-- BEGIN Text --

As data science matures and evolves, so does the set of tools at the disposal of practitioners. While libraries such as scikit-learn, pandas, numpy, and matplotlib are foundational to the PyData Stack, learning and mastering new libraries and packages is essential to growing in a data career.
For this reason, this article will cover ten increasingly popular packages in the Python machine learning and data science ecosystems that have emerged over the past few years.
As machine learning moves from experimentation to operationalization, the explainability of models is a must. Depending on the use case, organizations are making model explainability and transparency a requirement as part of the deployment process.
The rise of explainability in machine learning has been accelerating over the past few years, one look at search trends of the past ten years for the term “explainable AI” will showcase this:
Google Trends screenshot by the author — link to the result
This rising interest in Explainable AI (XAI) comes from the need to avoid harmful outcomes associated with machine learning models. This is especially the case for high-risk use-cases, in industries such as finance or healthcare. Machine learning models can have outcomes riddled with biases that amplify existing stereotypes. This can be seen on display in Google Translate, one of the most commonly used language models in the world:
An example of how machine learning models can amplify harmful stereotypes
The sample on the left was in Uzbek, a gender-neutral language. However, when translating the query into English, Google Translate’s language model reinforced sexist stereotypes with its results. You can observe similar results for other gender-neutral languages, such as Turkish or Persian.
Such examples of bias can have extremely detrimental outcomes in machine learning use-cases such as credit risk modeling or credit approval. To minimize these risks, data scientists are using explainable AI (XAI) techniques to understand the inner workings of machine learning systems.
One of the most popular tools for XAI is the SHAP library created by Scott M. Lundberg and Su-In Lee. SHAPley Additive exPlanations (SHAP) uses a game theory approach to provide explanations for what’s driving the output of a large array of machine learning models.
A major part of its mass appeal is its elegant visualization of Shapley values, which can explain model outputs both generally and individually. You can deep dive into SHAP and its examples by looking through the documentation.
Images from SHAP docs — MIT License
🌟 GitHub Stars: 16.2K
📦 Issues: 1.3K
🍴 Forks: 2.5K
As datasets keep growing in size, so does the need for better, more efficient dimensionality reduction algorithms.
While PCA is fast and efficient, it can return oversimplified results as it only reduces the number of dimensions of the dataset without necessarily paying attention to the underlying data structure. t-SNE tries to remedy that by placing more importance on the structure of the data, but that process makes it sluggish for larger datasets.
Fortunately, in 2018, Leland McInnes and his colleagues introduced the UMAP (Uniform Manifold Approximation and Projection) algorithm to be the common ground between the two methods. The UMAP Python package reduces the dimensions of tabular datasets more smartly, emphasizing the importance of the global topological structure of the data.
The package is trendy on Kaggle, and its docs outline other interesting applications beyond dimensionality reduction, like faster outlier detection for larger datasets. Its results are practical and beautiful when visualized:
Images from UMAP docs — BSD-3-Clause License
🌟 GitHub Stars: 5.6K
📦 Issues: 313
🍴 Forks: 633
3 & 4. LightGBM and CatBoost
When the XGBoost library became stable in 2015, it quickly dominated tabular competitions on Kaggle. It was fast and outperformed other gradient-boosting implementations. However, it was not perfect. Two billion-dollar companies, Microsoft and Yandex, got inspired by Tianqi Chen's work on gradient boosted machines and the open-source LightGBM and CatBoost libraries.

-- END Text --
-- BEGIN Dataset extract --

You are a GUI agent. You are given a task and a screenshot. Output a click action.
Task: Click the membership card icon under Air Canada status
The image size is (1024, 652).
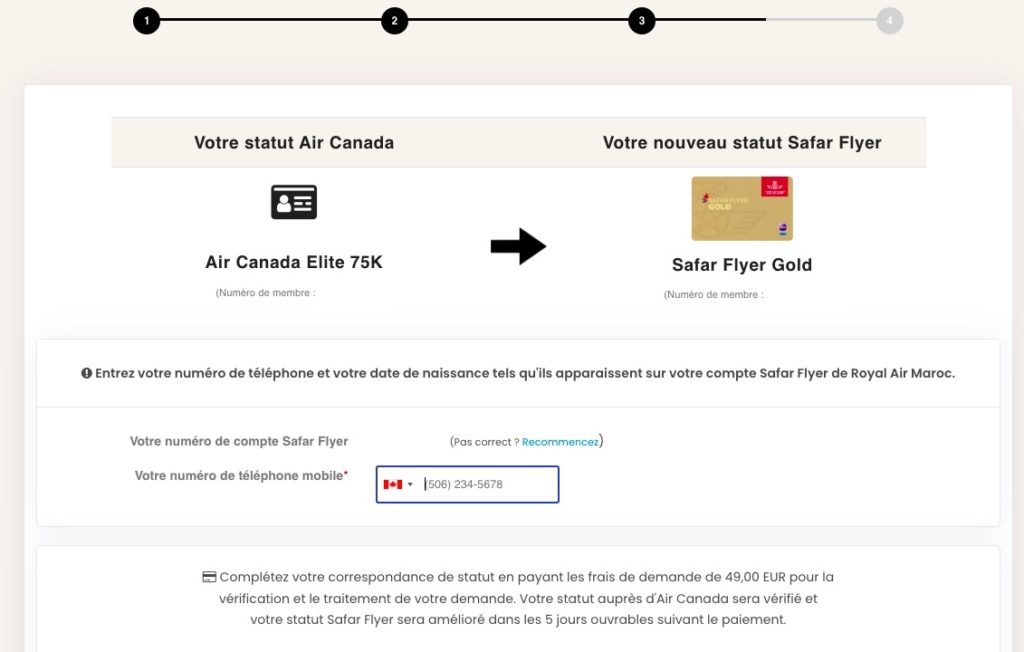point(293,201)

-- END Dataset extract --

• _Exercise requirements_:
**A)** In the article on Python packages, reproduce everything from "Such examples of" down to "of machine learning models.".
**B)** Answer these questions using the article on Python packages:
(i) Who created the SHAP library?
(ii) In what year did Leland McInnes and his colleagues introduce the UMAP algorithm?
(iii) In what year did the XGBoost library become stable?

• _The solutions_:
**A)**
Such examples of bias can have extremely detrimental outcomes in machine learning use-cases such as credit risk modeling or credit approval. To minimize these risks, data scientists are using explainable AI (XAI) techniques to understand the inner workings of machine learning systems.
One of the most popular tools for XAI is the SHAP library created by Scott M. Lundberg and Su-In Lee. SHAPley Additive exPlanations (SHAP) uses a game theory approach to provide explanations for what’s driving the output of a large array of machine learning models.

**B)**
(i) Scott M. Lundberg and Su-In Lee
(ii) 2018
(iii) 2015